▸ **Stated exercise**: Copy the lines of the material below verbatim, starting with the line that contains "Further [665, 165]" and continuing through the final line of the material.

============================================================

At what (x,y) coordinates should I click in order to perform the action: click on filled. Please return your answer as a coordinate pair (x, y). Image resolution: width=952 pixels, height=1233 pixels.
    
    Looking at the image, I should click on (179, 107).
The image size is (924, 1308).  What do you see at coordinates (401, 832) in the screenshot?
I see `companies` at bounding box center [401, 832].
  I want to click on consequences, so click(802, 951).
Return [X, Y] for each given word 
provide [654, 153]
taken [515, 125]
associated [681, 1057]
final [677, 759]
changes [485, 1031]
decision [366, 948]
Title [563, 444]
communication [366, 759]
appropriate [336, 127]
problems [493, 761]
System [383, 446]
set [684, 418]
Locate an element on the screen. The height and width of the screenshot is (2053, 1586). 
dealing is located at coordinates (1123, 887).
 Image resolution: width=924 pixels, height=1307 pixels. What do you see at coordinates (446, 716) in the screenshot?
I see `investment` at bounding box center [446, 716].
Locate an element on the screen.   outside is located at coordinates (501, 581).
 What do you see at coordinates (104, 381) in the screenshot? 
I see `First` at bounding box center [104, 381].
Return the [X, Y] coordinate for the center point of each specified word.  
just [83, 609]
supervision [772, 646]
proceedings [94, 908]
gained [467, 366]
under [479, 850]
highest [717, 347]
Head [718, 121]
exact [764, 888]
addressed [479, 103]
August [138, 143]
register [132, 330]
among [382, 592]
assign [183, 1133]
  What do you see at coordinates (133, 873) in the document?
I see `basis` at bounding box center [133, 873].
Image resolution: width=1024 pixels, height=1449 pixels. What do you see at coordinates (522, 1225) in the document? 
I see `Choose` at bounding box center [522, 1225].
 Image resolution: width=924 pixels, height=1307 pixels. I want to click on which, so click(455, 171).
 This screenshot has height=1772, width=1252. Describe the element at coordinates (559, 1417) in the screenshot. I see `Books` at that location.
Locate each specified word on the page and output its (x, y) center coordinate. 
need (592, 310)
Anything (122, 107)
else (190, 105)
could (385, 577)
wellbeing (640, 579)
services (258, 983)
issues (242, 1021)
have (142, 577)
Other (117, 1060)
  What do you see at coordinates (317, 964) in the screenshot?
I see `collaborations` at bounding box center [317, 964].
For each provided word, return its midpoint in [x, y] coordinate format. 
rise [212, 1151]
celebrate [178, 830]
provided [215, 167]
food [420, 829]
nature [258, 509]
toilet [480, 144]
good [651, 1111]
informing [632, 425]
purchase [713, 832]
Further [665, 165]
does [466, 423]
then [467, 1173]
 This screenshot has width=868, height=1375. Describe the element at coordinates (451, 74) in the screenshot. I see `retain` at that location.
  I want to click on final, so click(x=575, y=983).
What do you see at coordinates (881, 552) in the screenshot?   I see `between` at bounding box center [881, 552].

============================================================

▸ **Solved exercise**:
Further [665, 165]
does [466, 423]
then [467, 1173]
 This screenshot has width=868, height=1375. Describe the element at coordinates (451, 74) in the screenshot. I see `retain` at that location.
  I want to click on final, so click(x=575, y=983).
What do you see at coordinates (881, 552) in the screenshot?   I see `between` at bounding box center [881, 552].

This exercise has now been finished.